Saved data entries:
______

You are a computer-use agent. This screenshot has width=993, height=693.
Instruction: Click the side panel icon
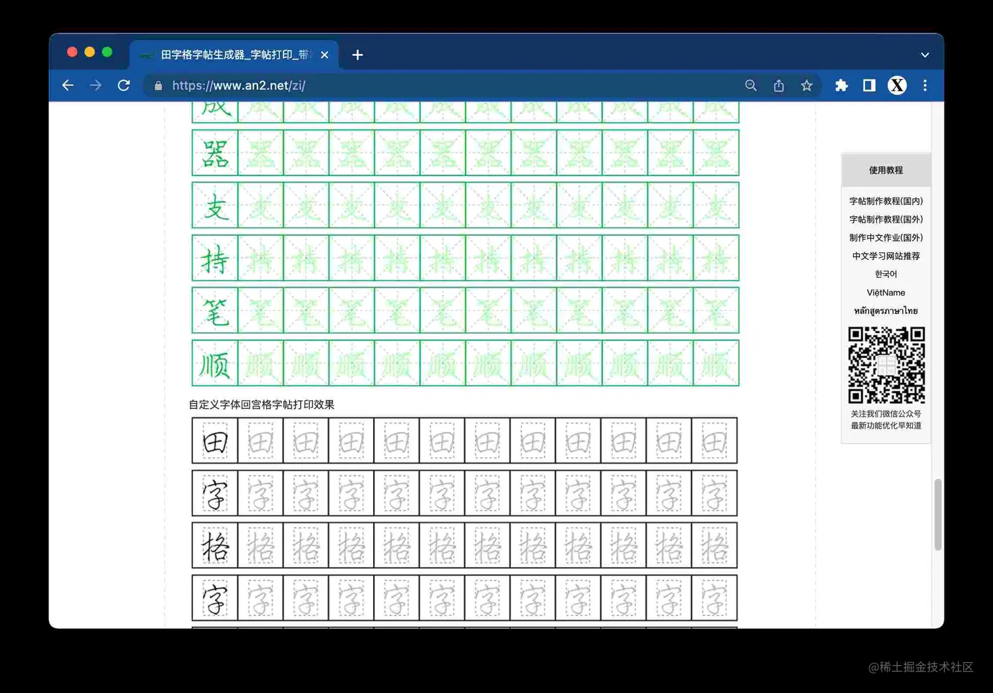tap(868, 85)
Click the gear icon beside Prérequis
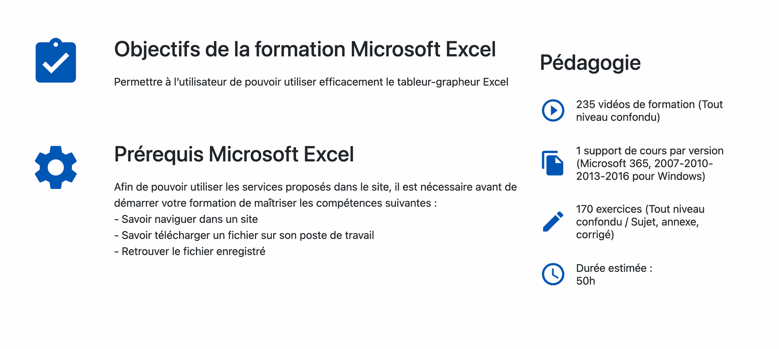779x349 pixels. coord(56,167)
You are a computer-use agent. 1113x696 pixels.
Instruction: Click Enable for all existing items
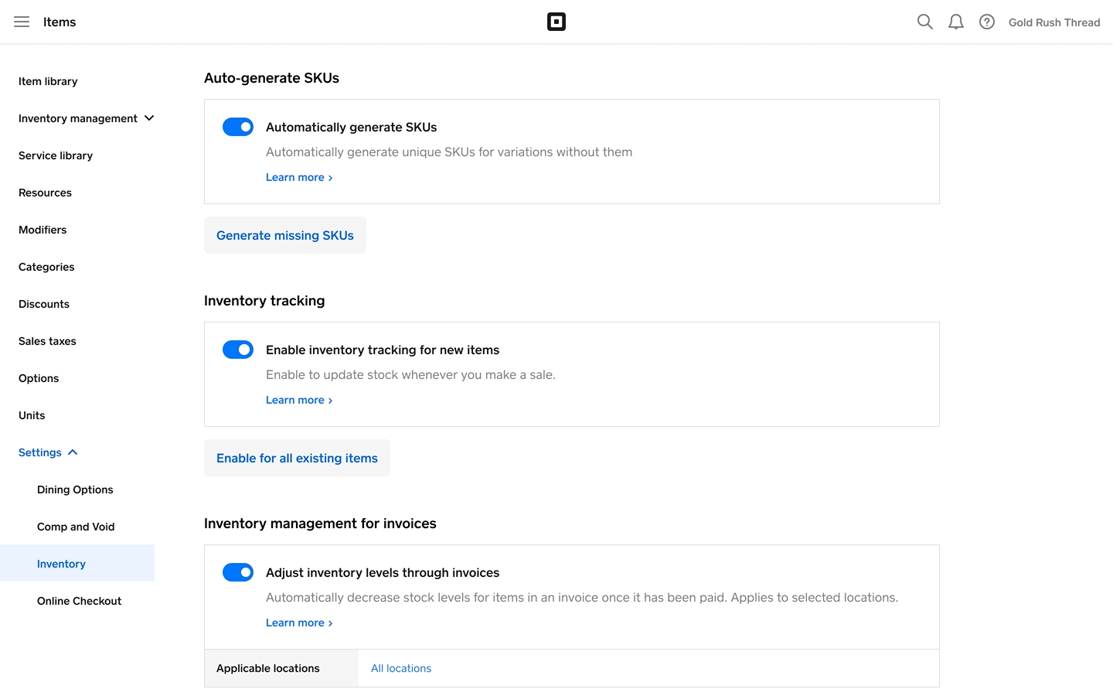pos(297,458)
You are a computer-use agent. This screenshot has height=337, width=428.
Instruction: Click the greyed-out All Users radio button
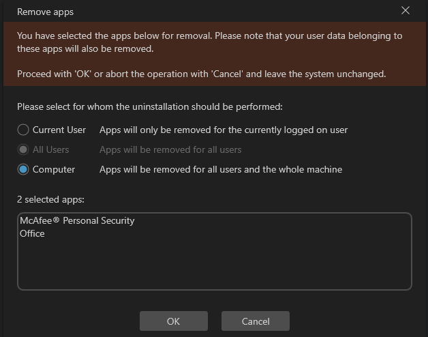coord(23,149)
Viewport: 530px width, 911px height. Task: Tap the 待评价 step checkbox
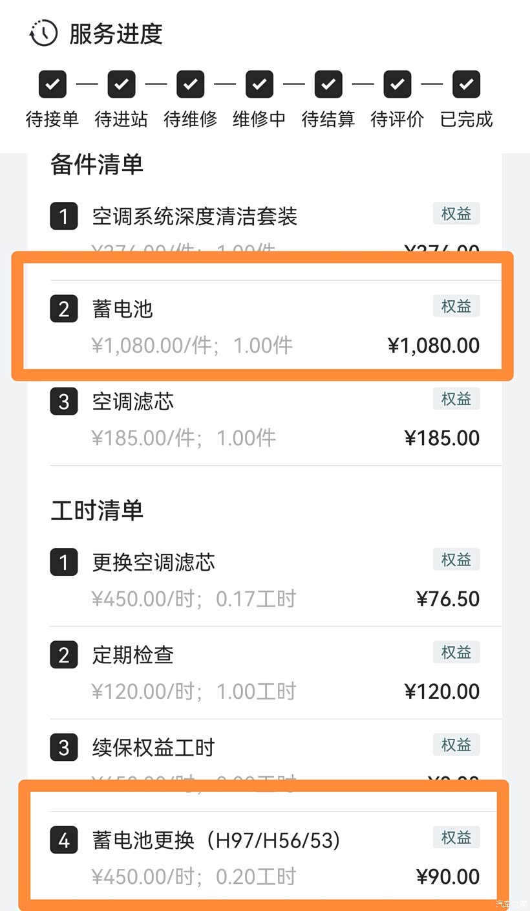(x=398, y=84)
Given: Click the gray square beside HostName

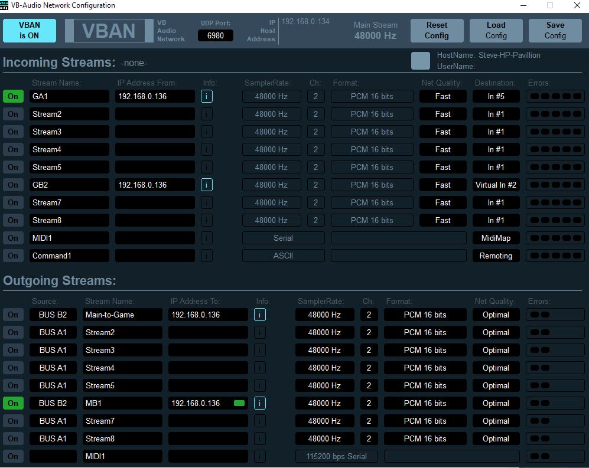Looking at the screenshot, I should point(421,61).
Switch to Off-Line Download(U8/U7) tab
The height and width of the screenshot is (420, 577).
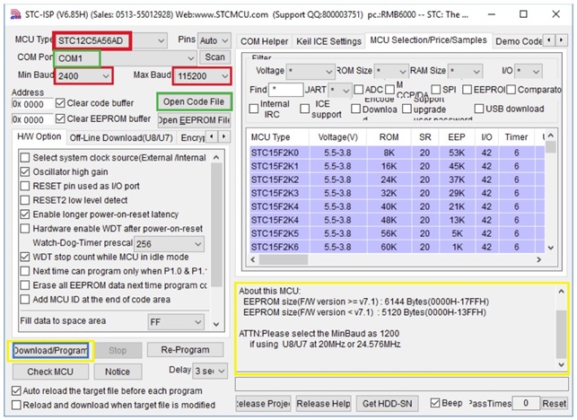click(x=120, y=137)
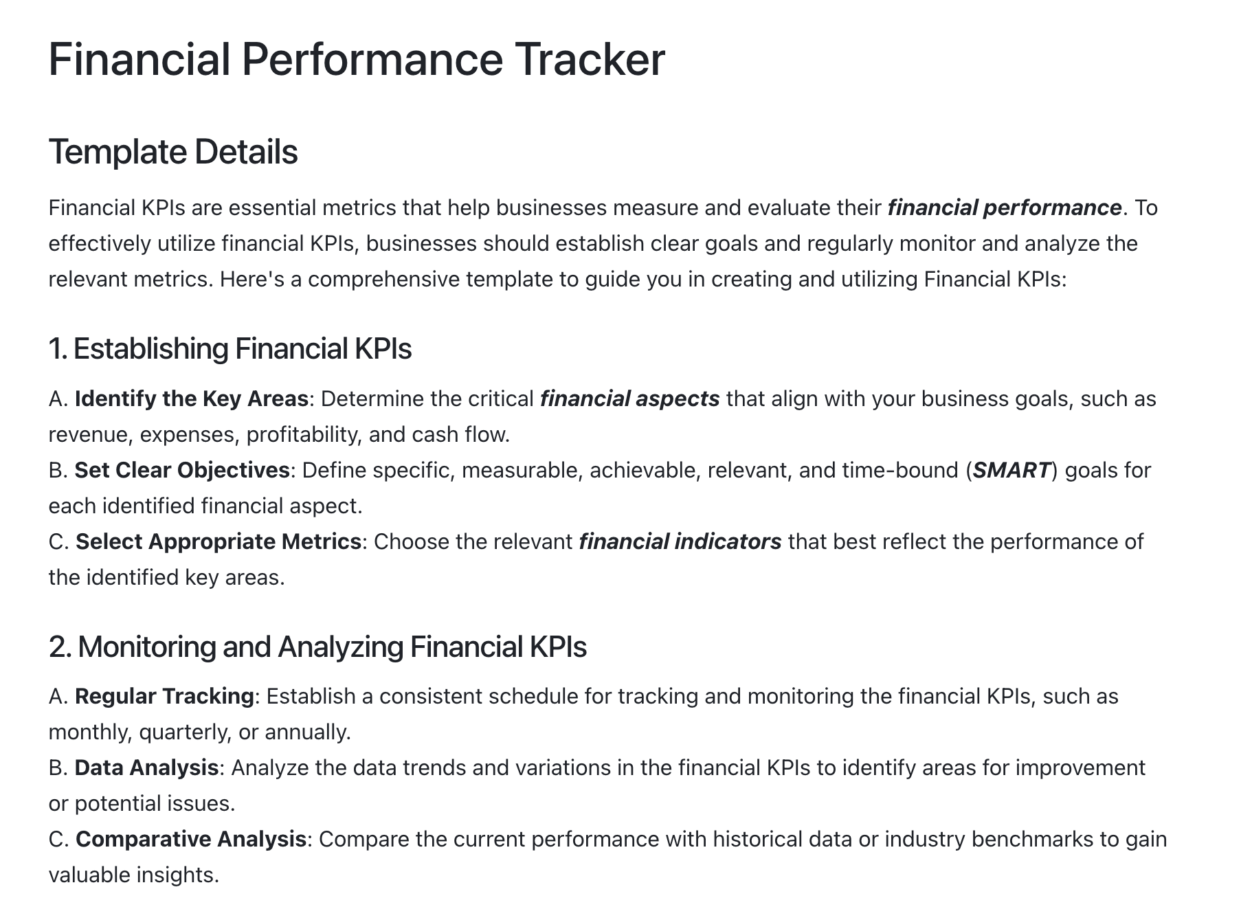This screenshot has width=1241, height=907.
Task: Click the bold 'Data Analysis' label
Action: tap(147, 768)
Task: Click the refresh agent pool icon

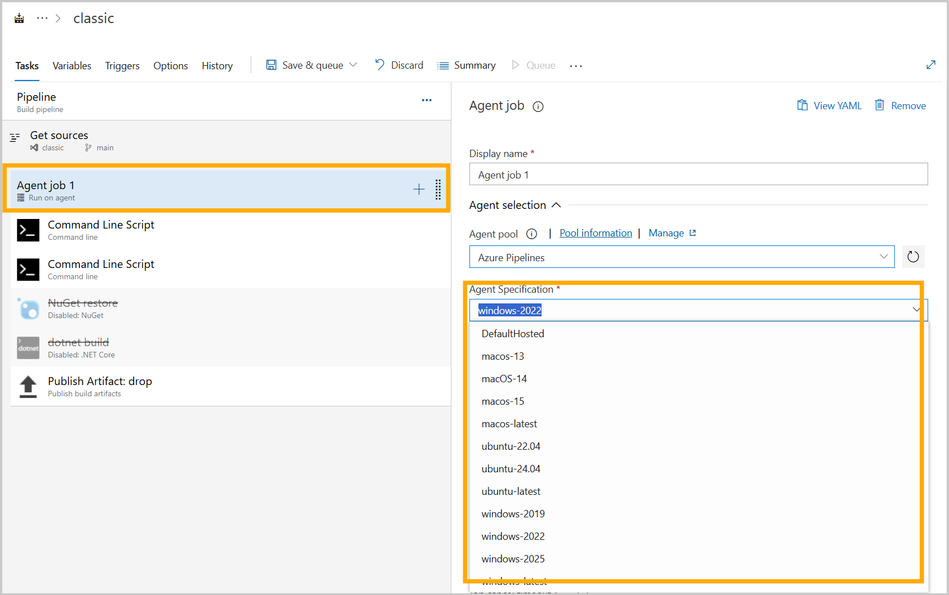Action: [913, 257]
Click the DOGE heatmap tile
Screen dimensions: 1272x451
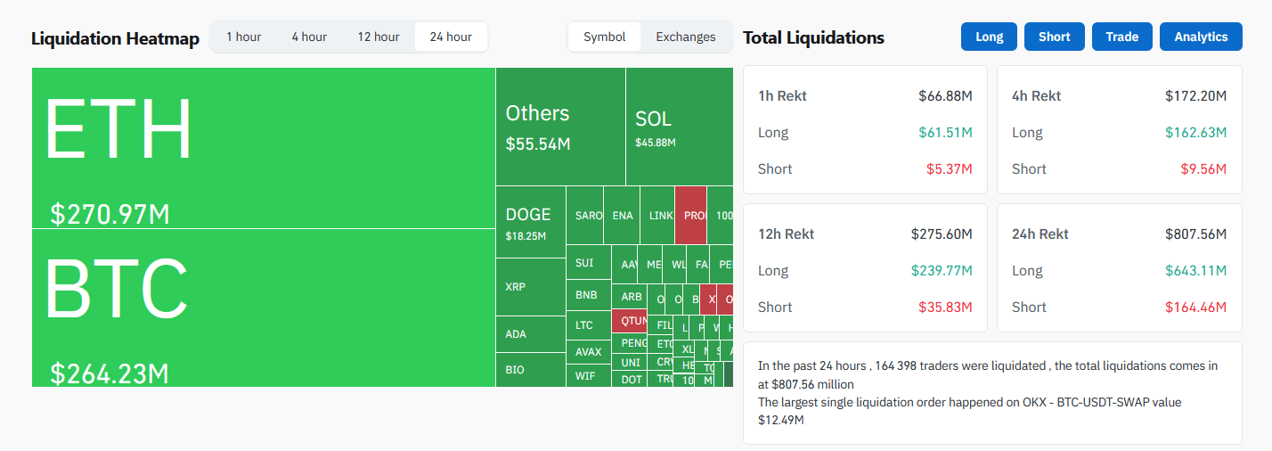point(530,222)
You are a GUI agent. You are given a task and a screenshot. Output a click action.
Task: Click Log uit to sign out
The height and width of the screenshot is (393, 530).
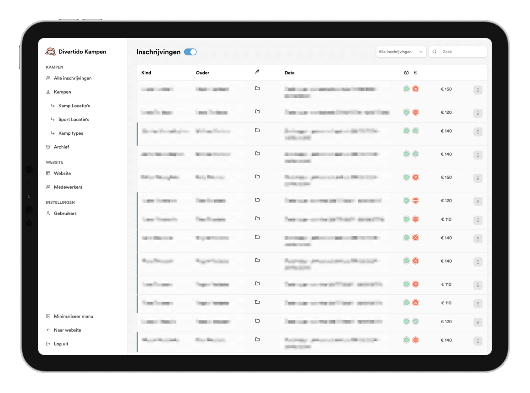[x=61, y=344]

______

Required action: The records above need to be reproduced exactly, with all images omitted.

Final answer:
You are a computer-use agent. This screenshot has width=993, height=693.
Instruction: Click the side panel icon
tap(868, 85)
Click the gear icon beside Prérequis
779x349 pixels. coord(56,167)
You are a computer-use agent. 1113x696 pixels.
Instruction: Click Enable for all existing items
pos(297,458)
You are a computer-use agent. This screenshot has height=337, width=428.
Instruction: Click the greyed-out All Users radio button
coord(23,149)
Viewport: 530px width, 911px height. Task: Tap the 待评价 step checkbox
(x=398, y=84)
Given: Click the gray square beside HostName

Looking at the screenshot, I should point(421,61).
Switch to Off-Line Download(U8/U7) tab
The height and width of the screenshot is (420, 577).
click(x=120, y=137)
This screenshot has width=1241, height=907.
Task: Click the bold 'Data Analysis' label
Action: tap(147, 768)
Task: Click the refresh agent pool icon

Action: [913, 257]
Click the DOGE heatmap tile
Screen dimensions: 1272x451
point(530,222)
You are a GUI agent. You are given a task and a screenshot. Output a click action.
Task: Click Log uit to sign out
The height and width of the screenshot is (393, 530).
[x=61, y=344]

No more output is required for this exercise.